At the time the suit was filed, Tether pledged to fight it, calling the suit “baseless” and a “shameless litigation money grab” in a press statement. Tether claimed that Celsius executives directed the liquidation of its BTC collateral held by Tether in “in order to close out its roughly 815 million USDT position” with the company.
Read more: Tether to Fight Celsius’ $3.3 Billion ‘Shakedown’ Litigation
“Rather than recognize the clear validity of the agreement entered into years before Celsius’ bankruptcy, this lawsuit seeks to improperly impose the costs of Celsius’ mismanagement and failure on Tether,” the company’s statement said.

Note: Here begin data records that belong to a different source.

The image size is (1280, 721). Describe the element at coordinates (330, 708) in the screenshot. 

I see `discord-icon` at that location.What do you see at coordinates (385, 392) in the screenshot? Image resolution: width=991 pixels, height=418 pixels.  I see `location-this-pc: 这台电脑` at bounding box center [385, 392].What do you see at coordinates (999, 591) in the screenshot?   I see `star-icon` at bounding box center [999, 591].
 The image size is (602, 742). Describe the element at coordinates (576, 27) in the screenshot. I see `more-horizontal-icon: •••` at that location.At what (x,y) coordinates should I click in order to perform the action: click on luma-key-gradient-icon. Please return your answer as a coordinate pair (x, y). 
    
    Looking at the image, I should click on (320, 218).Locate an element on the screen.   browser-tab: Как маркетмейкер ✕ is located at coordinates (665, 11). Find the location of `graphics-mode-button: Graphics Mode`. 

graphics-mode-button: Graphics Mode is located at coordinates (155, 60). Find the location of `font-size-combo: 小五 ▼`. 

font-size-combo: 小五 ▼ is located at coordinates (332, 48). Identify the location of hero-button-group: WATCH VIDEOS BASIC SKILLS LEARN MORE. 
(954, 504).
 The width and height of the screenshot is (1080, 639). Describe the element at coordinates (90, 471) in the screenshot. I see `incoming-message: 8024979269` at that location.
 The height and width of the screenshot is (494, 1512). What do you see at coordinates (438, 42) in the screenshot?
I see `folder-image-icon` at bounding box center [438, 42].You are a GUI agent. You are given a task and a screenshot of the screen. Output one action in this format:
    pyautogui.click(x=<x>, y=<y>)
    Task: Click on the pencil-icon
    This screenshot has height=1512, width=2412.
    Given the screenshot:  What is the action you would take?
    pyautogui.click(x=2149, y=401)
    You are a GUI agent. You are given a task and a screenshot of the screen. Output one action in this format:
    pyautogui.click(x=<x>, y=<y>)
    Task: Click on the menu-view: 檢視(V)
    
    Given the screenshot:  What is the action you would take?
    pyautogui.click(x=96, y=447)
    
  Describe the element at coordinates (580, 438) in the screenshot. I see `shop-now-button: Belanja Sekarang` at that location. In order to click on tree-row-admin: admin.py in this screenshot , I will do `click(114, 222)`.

However, the judge overseeing the case disagreed with Tether, arguing in his Monday order that Celsius’ then-CEO Alex Mashinsky’s — who was sentenced to 12 years in prison for fraud in May — ”alleged oral permission” given to Tether to liquidate Celsius’ bitcoin collateral was “insufficient” and that not giving Celsius the 10-hour window to post collateral allotted by the two firms’ contract could still be a breach of contract, verbal permission or not.
In his June 30th order, Chief Bankruptcy Judge Martin Glenn of the Southern District of New York (SDNY) granted threw out only one count of the amended complaint, Count 4, which alleged that Tether breached the “covenant of good faith and fair dealing” under British Virgin Islands law. For that count, Glenn decided to dismiss it without prejudice, giving Celsius’ lawyers the opportunity to amend it with “facts sufficient to bring themselves within the requirements of BVI law.”